50 films, randomly selected from 366 box office hits between 2001 and 2005, where presented to the participants. The researchers asked the teens whether they has seen any of the movies and if they had ever tried a cigarette and/or were current smokers.
On average the teens had watched 17 of the 50 films. Scenes that contained smoking were counted in each of the 50 films and ranged from 38 to over 109, with the average being 68.
The teens responses indicated that the more films they watched containing smoking scenes, the more likely they were to have tried smoking themselves. After taking into account other influential social and family factors, participants who were exposed to movies with the most smoking scenes were 59% more likely to have started smoking in comparison to those exposed to the least.

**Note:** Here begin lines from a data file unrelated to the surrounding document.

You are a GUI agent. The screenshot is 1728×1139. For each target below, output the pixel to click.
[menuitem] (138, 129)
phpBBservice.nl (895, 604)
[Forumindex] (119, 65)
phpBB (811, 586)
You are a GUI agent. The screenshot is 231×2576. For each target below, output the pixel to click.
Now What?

Even though alcohol use and smoking are both known to influence the start of smoking, these teenagers were still 32% more likely to start smoking.
The authors discovered from a combined analysis of this investigation and similar published studies from many countries, that teenagers who are exposed to high levels of smoking scenes in films are over two times as likely to start smoking, compared to teens exposed to low levels.
The authors explain:
“Even after controlling for social, family, and behavior factors and mediating variables, increased exposure to smoking depictions in films increases the risk of smoking initiation in adolescence.”
They highlight that teens in the UK are significantly more exposed to smoking scenes that teens in the U.S., because 79% of films in the United States rated at ‘adult’ are rated as suitable for young individuals in the UK.
“Films ought to be rated by exposure to smoking the same way that they are currently rated by level of violence: smoking and its adverse consequences are certainly a larger public health problem.”